JESLI DZIECKO NIE JEST CELEM SAMYM W SOBIE
Dzieci czują, kiedy napominamy je, bo np. wstydzimy się ich/ ich zachowania, czują, że zależy nam na opinii sąsiadów, nauczycieli, teściowej; czują, że chcemy czegoś „na pokaz”, dla nakarmienia naszego ego itp. Możecie dodać w komentarzach, z jakich jeszcze powodów można strofować dziecko, by coś robiło. Wtedy w dziecku powstaje opór, takie poczucie, że rodzic chce nim coś ugrać. I wiadomo, dziecko średnio lub wcale chce współpracować z rodzicem.

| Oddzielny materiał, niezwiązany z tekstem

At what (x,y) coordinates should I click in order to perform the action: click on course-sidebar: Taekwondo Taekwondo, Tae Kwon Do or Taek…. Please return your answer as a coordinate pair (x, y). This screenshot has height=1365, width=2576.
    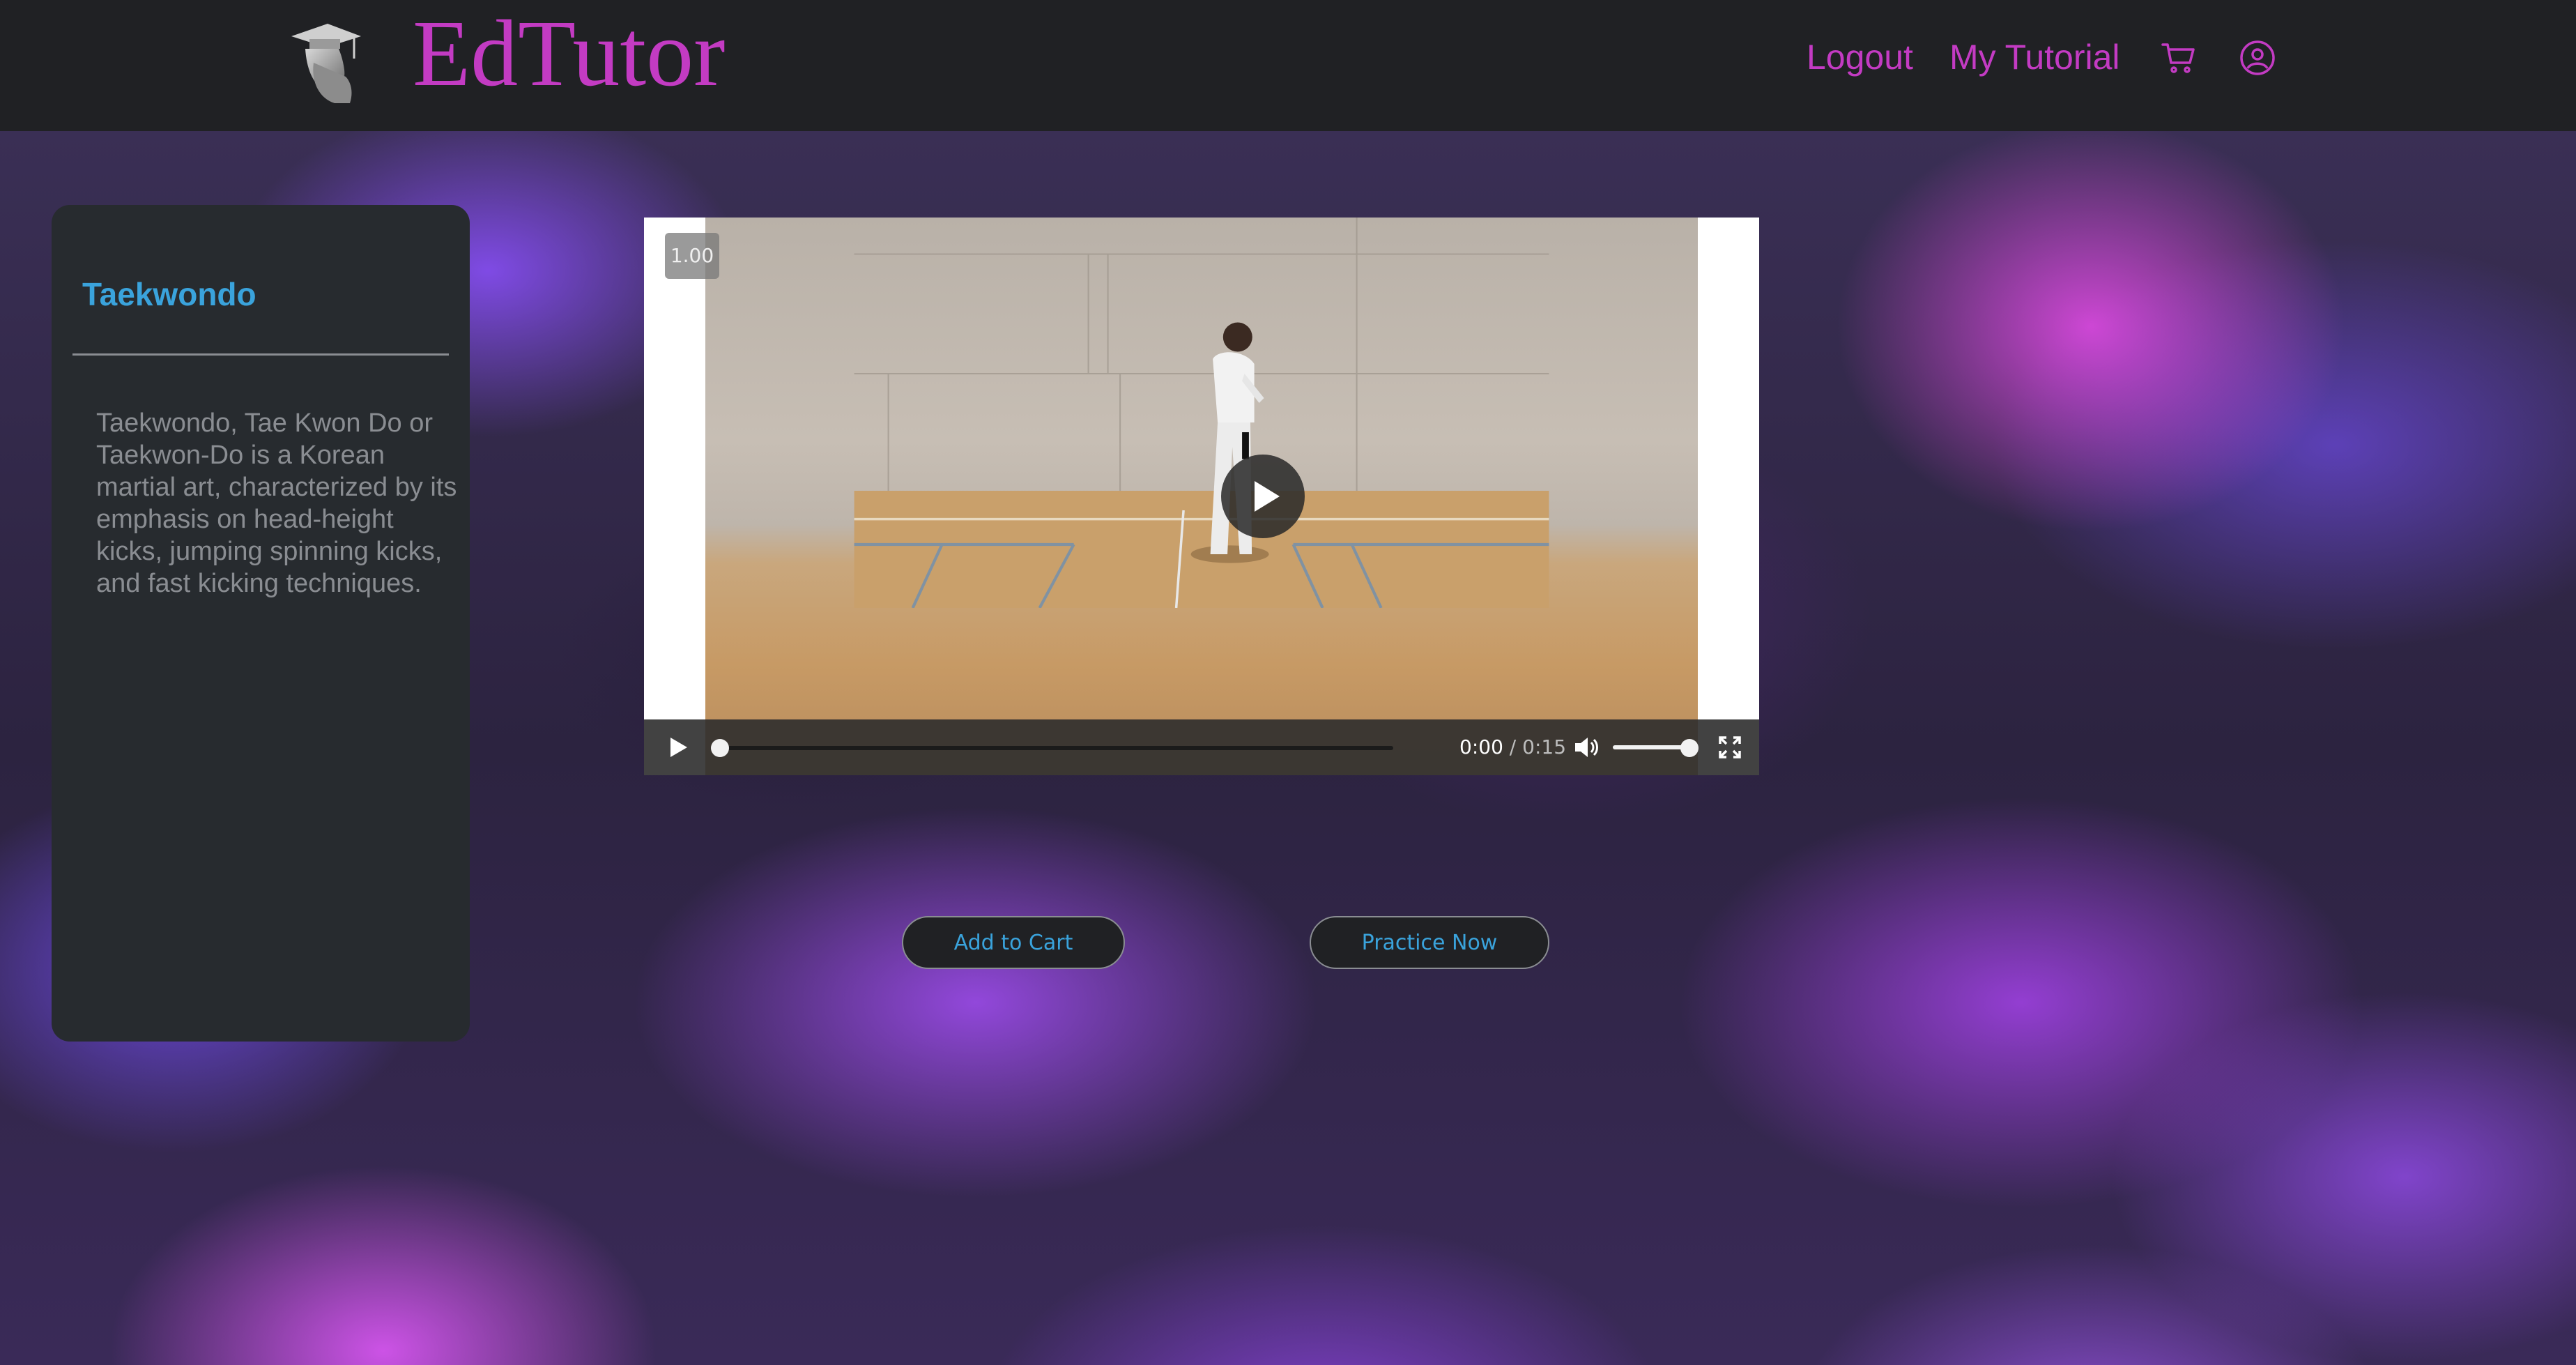
    Looking at the image, I should click on (261, 624).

PO CO DOŻYWAĆ SWOJE UCZUCIA?
Dzieci przyjmują troskę i uwagi rodzica, kiedy czują, że chodzi o nie same. Tylko o nie. Kiedy czują, że to z miłości, że patrzymy na nie sercem. Zatroskanym, pełnym ciepła i czasem smutku, że coś zawaliliśmy (bo nie mieliśmy zasobów, by dać coś więcej)i chcemy zmienić – sercem.
Wiem, to może wydawać się takie pisanie dla pisania. Prawda jest jednak taka, że większość z nas doświadcza w dzieciństwie sytuacji, które sprawiają, że się zamrażamy emocjonalnie – zamykamy serce. Robimy to, by przetrwać, bo inaczej by się nie dało, bo ból by zabił.
Kiedy jesteśmy już dorośli, mamy dojrzalszą psychikę niż w chwilach, gdy przydarzyły nam się te trudne sytuacje, możemy w nie wejść i spotkać się ze sobą samą/ym ponownie i doczuć, dożyć tamte uczucia, a dzięki temu otworzyć serce.
JAK TAM TWOJE WEWNĘTRZNE DZIECKO W WIEKU REALNEGO?
Mam taką teorię, że jeśli masz trudność z dzieckiem w wieku np. 6 lat, to by to zmienić wystarczy spotkać się z sobą samą/ym z tego wieku. Co wtedy wydarzyło się u Ciebie? Zdarza się, że rozumowo – tak jak nasi rodzice wtedy – bagatelizujemy zdarzenie, które się pojawi. „To? Nie, przecież to nie było nic wielkiego.” A później okazuje się – gdy odważymy się zajrzeć tam jednak – że tam żal, złość, doświadczenie przemocy, braku szacunku, bycie nieważną/ym itd. itp. I to trzeba uwolnić. To trzeba ukochać.
DASZ MIŁOŚĆ TYLKO MAJĄC MIŁOŚĆ
Im więcej dożytych emocji, uwolnionych uczuć z naszego dzieciństwa, tym bardziej otwarte serce.
A kiedy otwarte serce, to troska o dziecko tak szczera, czysta i pełna miłości, że dziecko to czuje i podąża. To tak jakby dostało ogromnej pewności, że to dobre, że tak trzeba. Bo w sumie dostaje….. płynącą z miłością z serca rodzica, często poza słowami i / lub już z właściwymi słowami, bo rodzic „nagle” z serca dokładnie wie, co powiedzieć.